WHAT TO DO:
Within the listing, how many lines hold the word "This"? Give the number by itself.

ENTRIES SHOWN:
=== Section Start ===

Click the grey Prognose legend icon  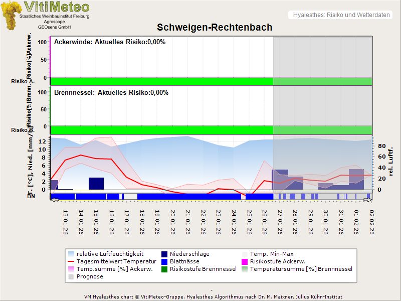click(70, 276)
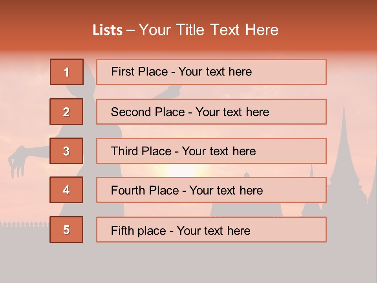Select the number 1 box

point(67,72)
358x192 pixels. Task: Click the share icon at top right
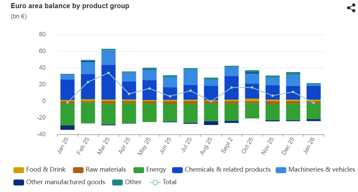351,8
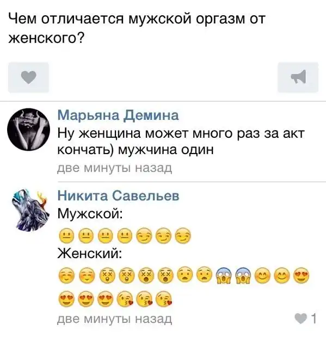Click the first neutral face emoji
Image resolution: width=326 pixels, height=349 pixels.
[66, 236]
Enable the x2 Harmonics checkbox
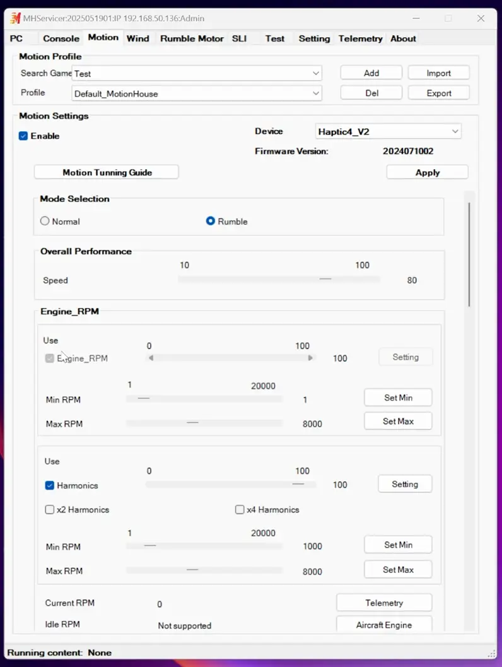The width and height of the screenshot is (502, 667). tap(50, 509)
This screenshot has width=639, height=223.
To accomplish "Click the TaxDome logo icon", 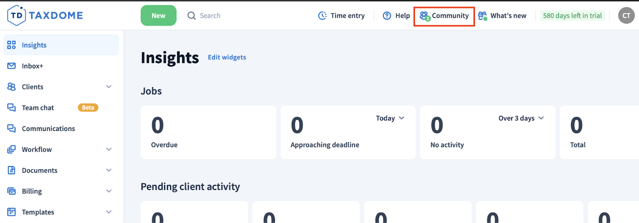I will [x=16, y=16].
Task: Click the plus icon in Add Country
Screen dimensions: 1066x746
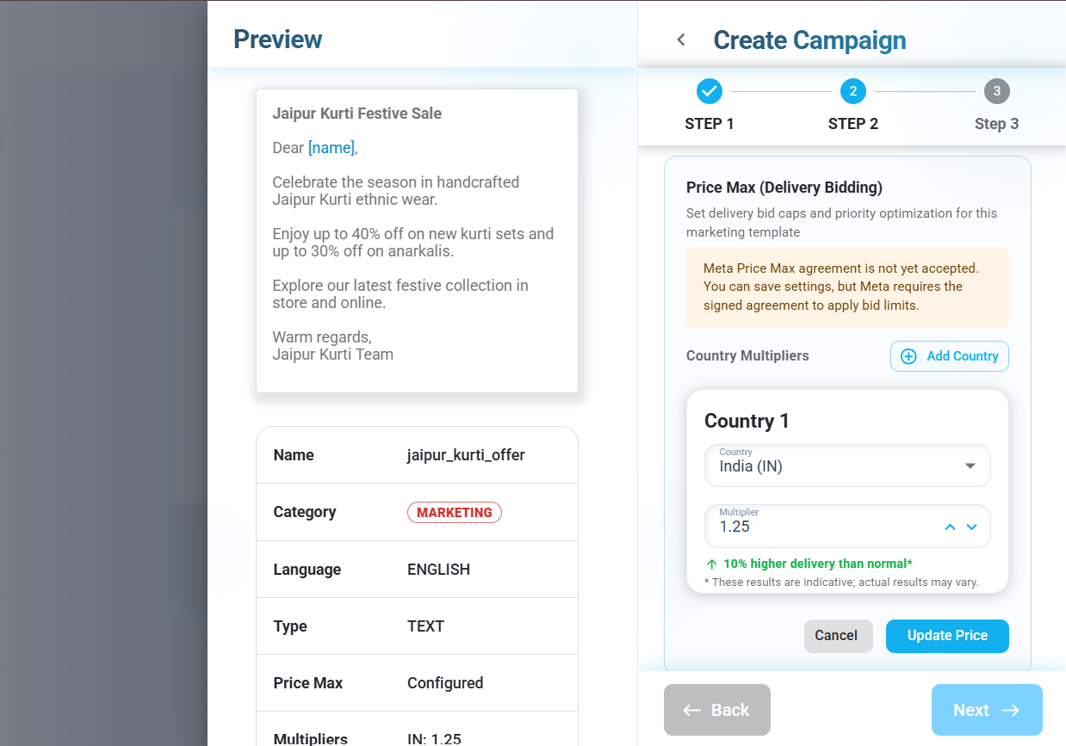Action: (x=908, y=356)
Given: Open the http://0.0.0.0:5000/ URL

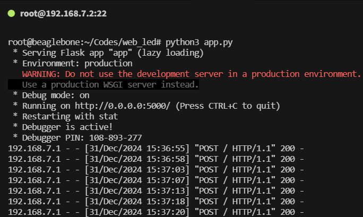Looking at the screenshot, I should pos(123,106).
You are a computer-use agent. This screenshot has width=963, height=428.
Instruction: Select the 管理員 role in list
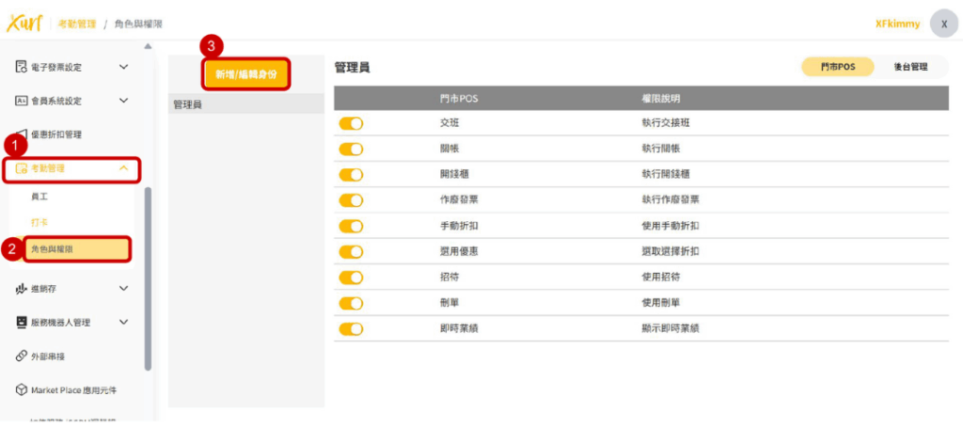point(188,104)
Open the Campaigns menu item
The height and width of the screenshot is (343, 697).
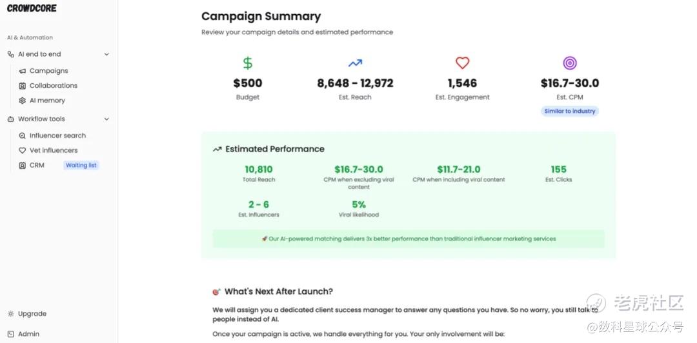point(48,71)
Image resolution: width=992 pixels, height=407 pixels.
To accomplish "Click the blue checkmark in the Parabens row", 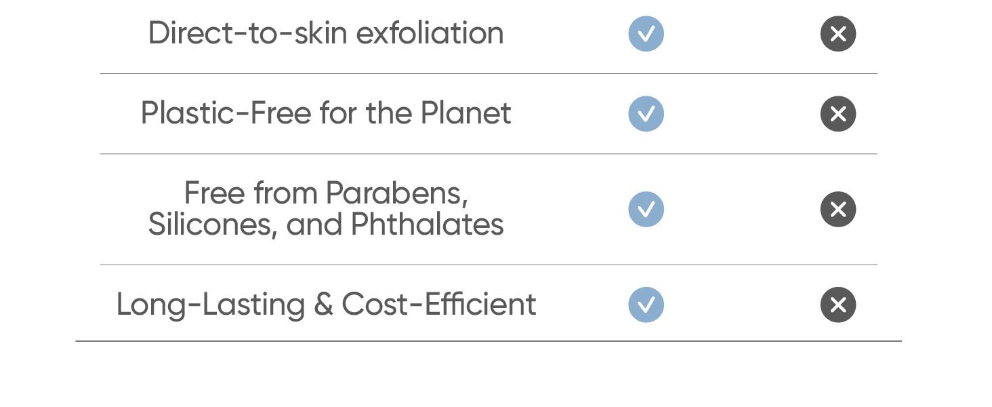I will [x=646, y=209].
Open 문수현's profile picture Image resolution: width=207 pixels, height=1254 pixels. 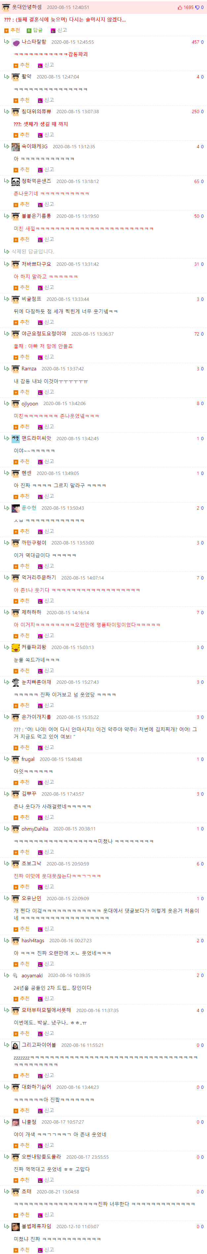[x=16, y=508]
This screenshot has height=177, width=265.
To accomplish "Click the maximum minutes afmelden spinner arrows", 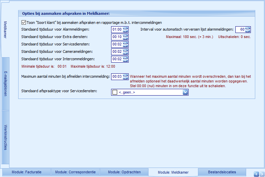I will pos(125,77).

=== Section End ===
=== Section Start ===

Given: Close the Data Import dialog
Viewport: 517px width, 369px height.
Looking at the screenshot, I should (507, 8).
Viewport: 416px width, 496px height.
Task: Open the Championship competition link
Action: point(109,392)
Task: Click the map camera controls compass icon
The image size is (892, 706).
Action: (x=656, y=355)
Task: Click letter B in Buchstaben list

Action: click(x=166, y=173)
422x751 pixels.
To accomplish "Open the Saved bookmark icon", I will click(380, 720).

=== Section End ===
=== Section Start ===

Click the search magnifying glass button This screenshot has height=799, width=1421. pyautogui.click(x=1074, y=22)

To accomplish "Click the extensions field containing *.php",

=== Section End ===

EXERCISE RESULT:
4